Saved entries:
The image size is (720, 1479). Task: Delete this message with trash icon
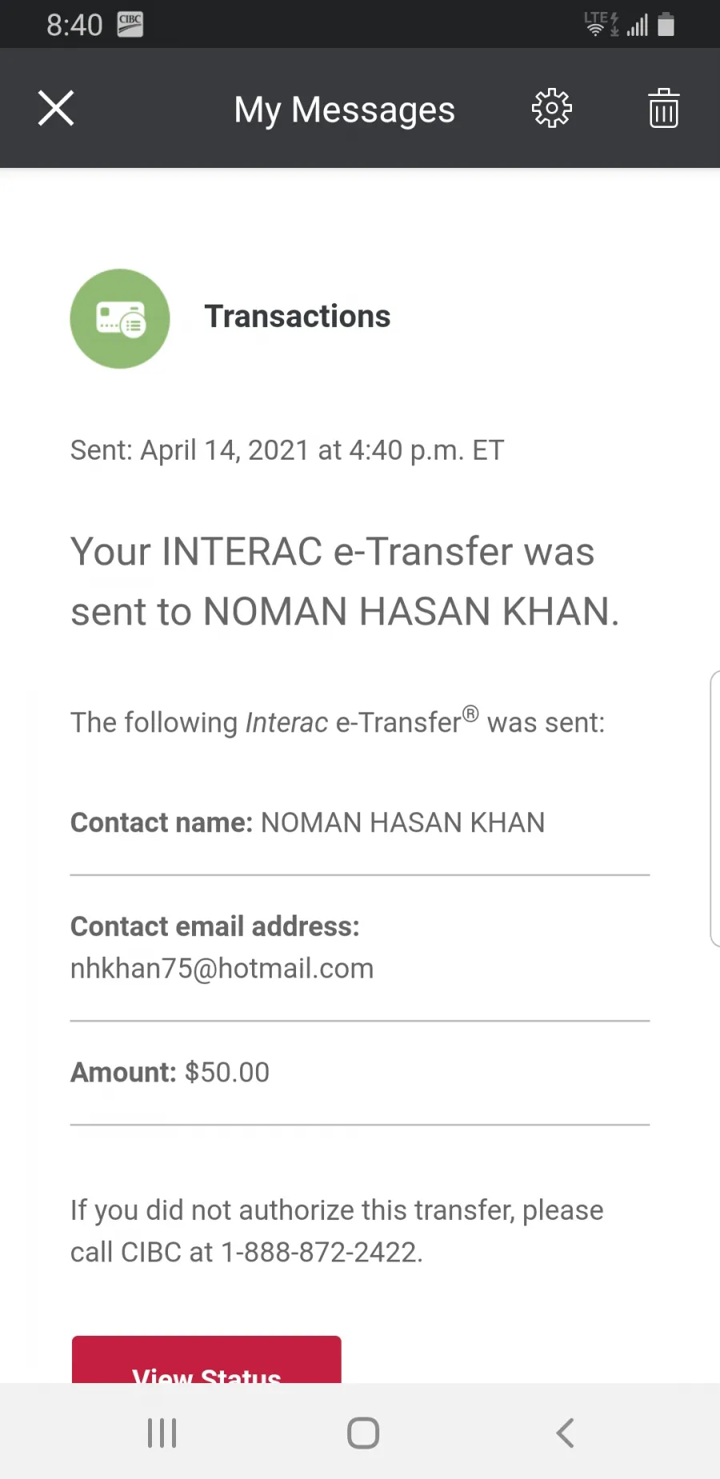pyautogui.click(x=663, y=108)
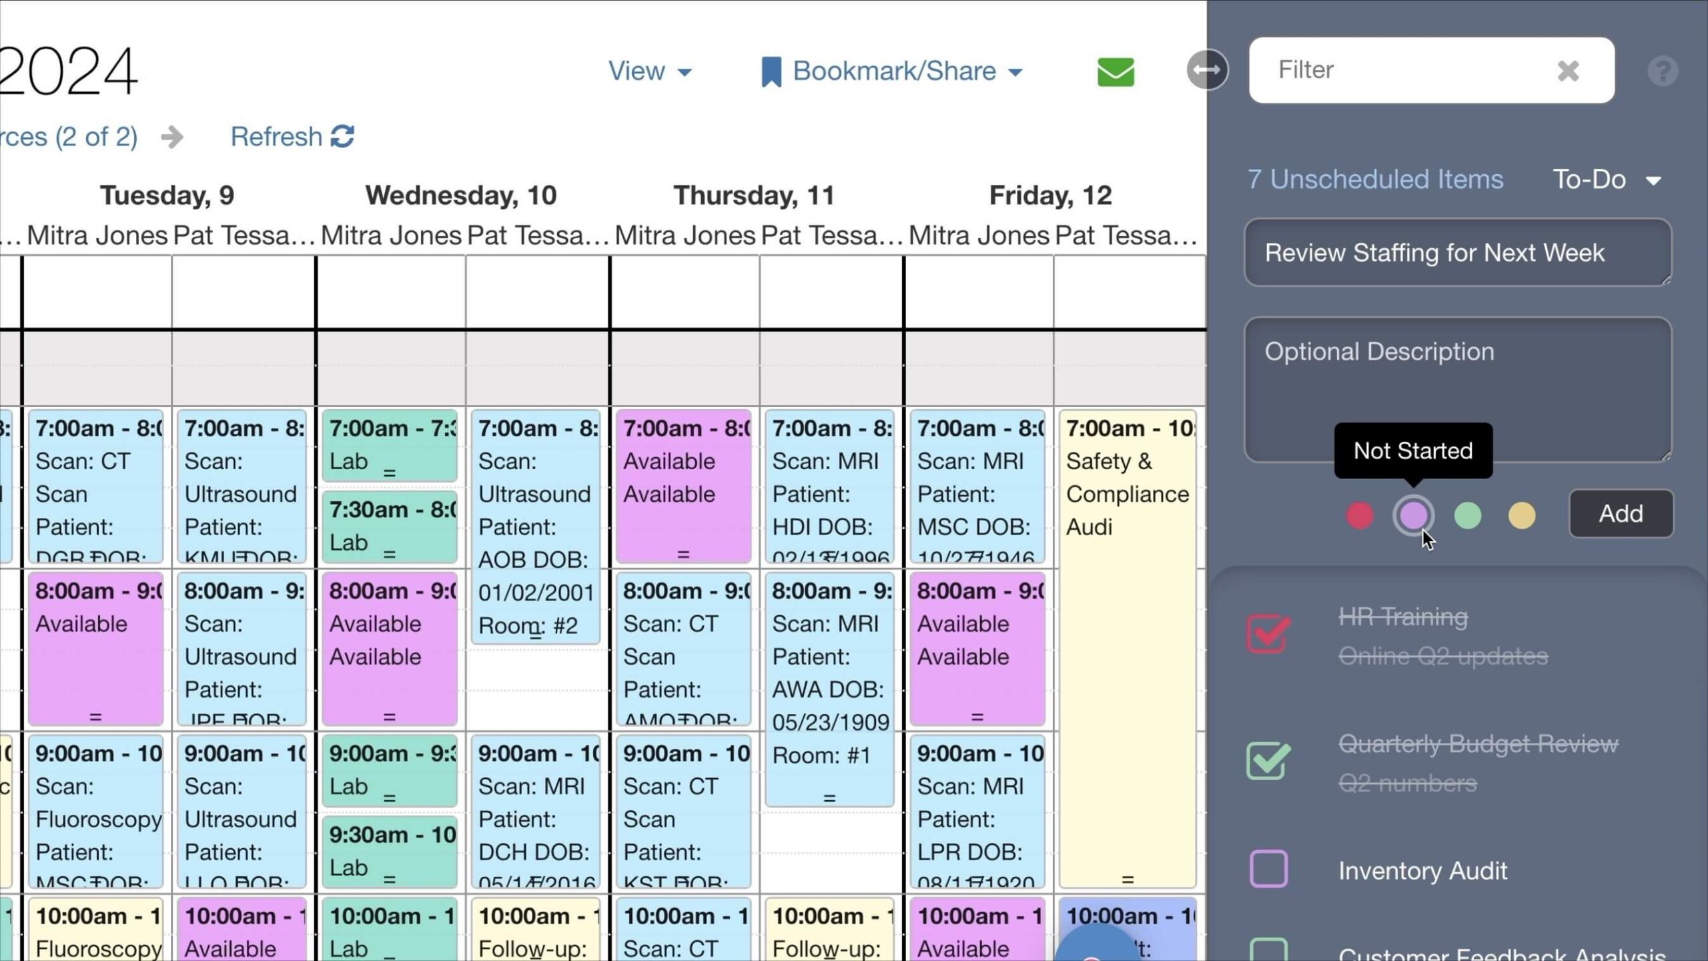Open the View dropdown menu
Screen dimensions: 1708x961
click(x=650, y=71)
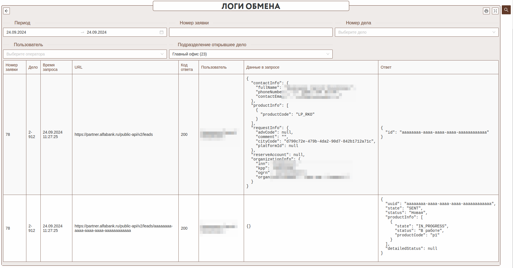The image size is (513, 268).
Task: Click the brown search magnifier button
Action: point(506,10)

* [Your instructions] The answer consists of the records repeated exactly, without any images.

* [Solution below]
The image size is (720, 1479). Task: Delete this message with trash icon
pyautogui.click(x=663, y=108)
Open the View dropdown menu
Screen dimensions: 1708x961
click(x=650, y=71)
The image size is (513, 268).
Task: Click the brown search magnifier button
Action: point(506,10)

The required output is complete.